**Text shown**
----

TRAVELLING IN THE NORTH COUNTRIES, AND A SOUTHBOUND TRAIN

This is a look back over my October-November tour of talks, now that I'm home again in the southwest of France.

I gave talks on BOB DYLAN & THE HISTORY OF ROCK'N'ROLL at Cape Breton University, Nova Scotia, Canada; at the University of Texas at Austin; at Arkansas State University at Jonesboro AR; and at the University of Oslo. And I gave talks on BOB DYLAN & THE POETRY OF THE BLUES at Dalhousie University, Nova Scotia, Canada; at the University of Chicago; at Southwestern University, Georgetown TX; at Nebraska Wesleyan University in Lincoln NE; at the University of Nebraska at Kearney; and at Goldsmiths College, London.
The quirky, surprisingly classy-roomed Royal Hotel, Cape Breton, Nova Scotia

Aside from the talks themselves, and the people who made up my audiences and hosts, and others met along the way, the most memorable episodes for me were encountering US Customs & Immigration on the way in  to Chicago from Canada, and the 29-hour train ride I took out  of Chicago all the way down south to Austin Texas.

I'd expected to meet US Customs & Immigration when I reached  Chicago, but no, they occupy a whole portion of the main airport in Montreal - and a vast acreage of corridors and checkpoints it is too. And instead of granting me the Visa Waiver Business stamp for my passport straight away, as always in the past, they made me wait, and then pulled me aside - "Is there a problem?" "No, no problem: just go and take a seat over there, sir, please"... and so I had to sit and fret in a special waiting area while a gathering of these officers discussed me. None seemed able to dare be responsible for simply letting me in. Time passed. Then one of them, who looked more like a lapsed Amish in fancy dress than an immigration officer, called me over to his small cubicle ("Michael, just step in here a moment...") and grilled me for the longest time, making me show him all the university letters of invitation I had with me, peering through my 7-page printed itinerary like a man who could hardly read, and then sending me back to the forlorn and deserted waiting area while he went off once more to consult . . . while I sweated away and the time ticked by right up to my the gate-closing time for my flight - and beyond. Then he called me back int one more time (and it was "Mr Gray" now, which sounded worse) - and finally gave me the passport stamp thtree minutes before my flight was leaving from a long way away down the airport. "There are plenty of flights to Chicago," he smirked. Mine, of course, was of the cheap, non-transferable type, valid for that flight only. Luckily, Air Canada were kind and gave me a boarding pass for the flight a couple of hours later. Not my favourite part of the trip.

But ah, Chicago. The parts of the university I saw - the music department lecture theatre and the quadrangle you reach it from -  are elegant Victoriana, with ivy climbing stone walls and mullioned gothic windows: all this in sharp contrast to the soaring drama of the city's skyscrapers, which cluster together gleam with far more panache than New York's. I didn't have enough time here, really, to enjoy the zing of the city, before I set off in a cab to Union Station.

----

**Dataset section**
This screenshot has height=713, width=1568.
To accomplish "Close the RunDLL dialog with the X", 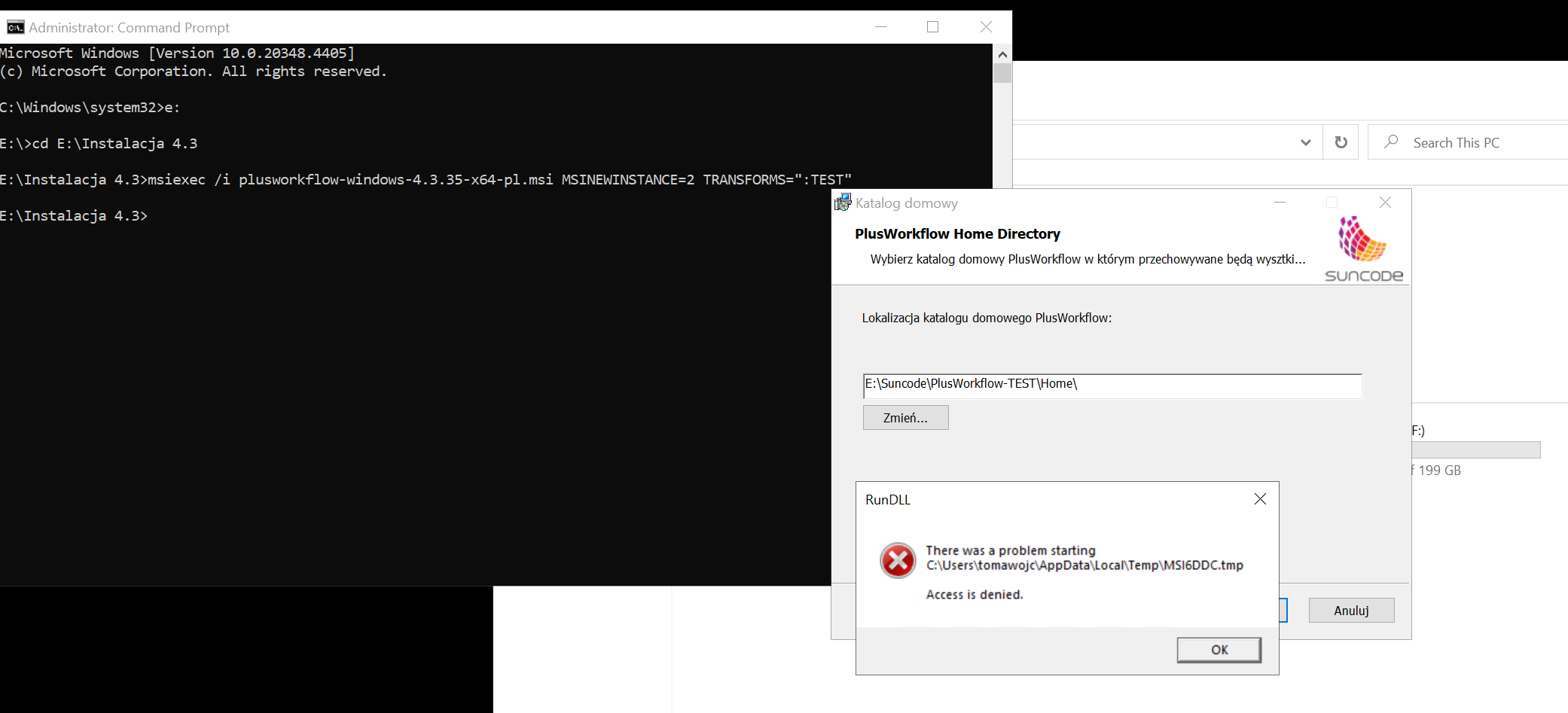I will (x=1260, y=499).
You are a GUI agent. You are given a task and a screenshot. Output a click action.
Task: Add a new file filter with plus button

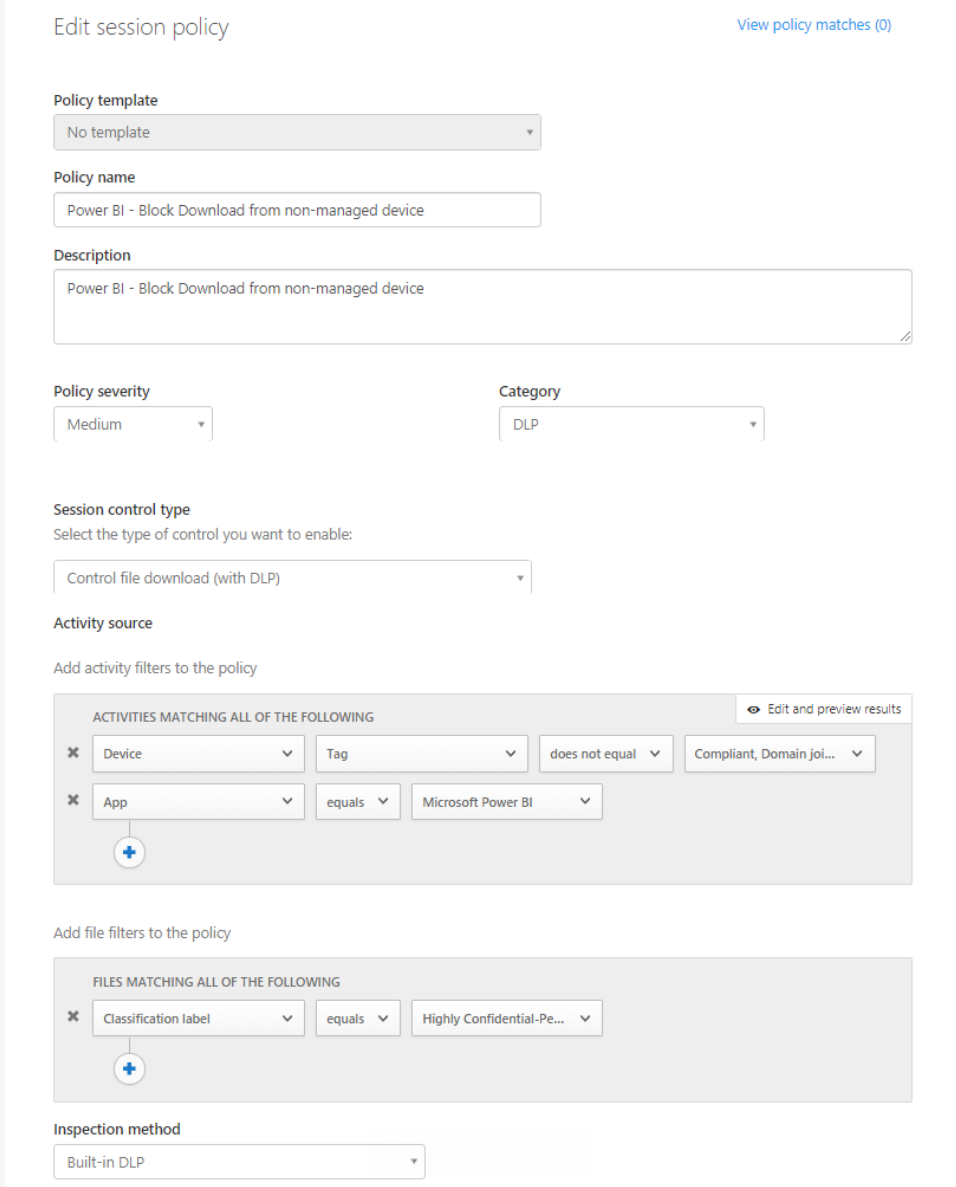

----

**Your goal**
In the account of the autumn talks tour, how long was the train ride from Chicago to Austin, Texas?

**Response**
29 hours.